I remember clearly how on Jan. 6, 2021, one of my colleagues rushed into my classroom to tell me that I “might want to turn on the news.” As my students were working independently, I quickly checked the news on my computer and made the decision that we needed to stop what we were doing and “witness history” ourselves. Together, we watched as the insurrectionists ran up the Capitol stairs.
“Mr. Guzda, this is fascism isn’t it?” asked one student.
Yes, I replied, adding that the whole world was watching.
“If most of those people looked like us, they would be shot wouldn’t they?” asked another.
I looked at my predominantly Black and Latino students. “I see and know why you are saying that,” I said. “You probably aren’t wrong.”

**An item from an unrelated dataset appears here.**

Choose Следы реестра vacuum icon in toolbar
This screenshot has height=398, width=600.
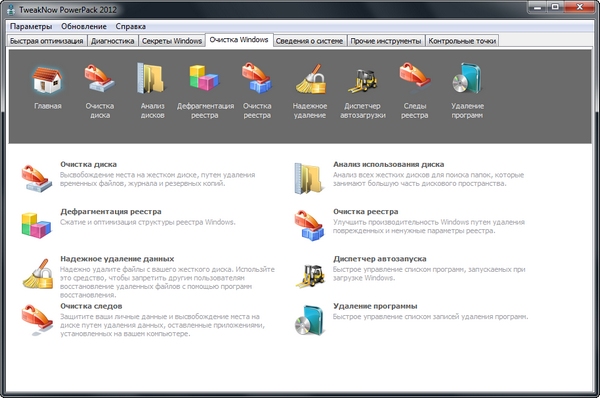coord(415,76)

The rest of that day is a blur, but what I do remember is that outside of these observations and questions, the classroom was very quiet. It was not filled with the banter, laughter, and joyous energy that usually permeate our room. I could tell by the looks on my students’ faces that they understood the gravity and historic nature of what was happening.
Here, too, my students were learning about democracy — and its fragility.
In our community, we know this all too well. The same school board that installed a man who attended Trump’s Jan. 6, 2021 rally and then marched to the Capitol had previously taken the extraordinary measure of eliminating the general public comment period during school board meetings. This change occurred in the immediate aftermath of Hurricane Ida, when much of the public was out of state and reeling from the impact of a devastating storm. This policy represented yet another example of the erosion of democracy.
The anti-democratic behavior of the Jefferson Parish School Board has also been on display when it comes to issues of race. Despite pleas from the community — including social studies teachers who signed letters to the district — the majority-white school board has not changed the names of several schools that still honor white supremacists, such as Sen. Allen Ellender, an ardent segregationist, and Alfred Bonnabel, an education official who supported the Confederacy and owned enslaved people. In a school system that predominantly serves Black and brown students, it’s egregious that there hasn’t been so much as a commission to look into the name changes. It is evident that some people in power do not understand the generational and historical trauma that many of our students and teachers face.
Is it any wonder I’m seeing so many Louisiana teachers (and teachers around the country) leave their jobs? Given the lack of professional courtesy. Given the obsession with standardized testing. Given the mounting workload and the low pay.
It is not because we do not love our students and our work. It’s often because of decisions from out-of-touch boards, district leaders, and state officials. Even as we, teachers, strive to instill democratic values in our students, it can feel like democracy is leaving us behind.
John Guzda is a fierce advocate for public schools. He serves as the social studies department chair at West Jefferson High School in Jefferson Parish, Louisiana.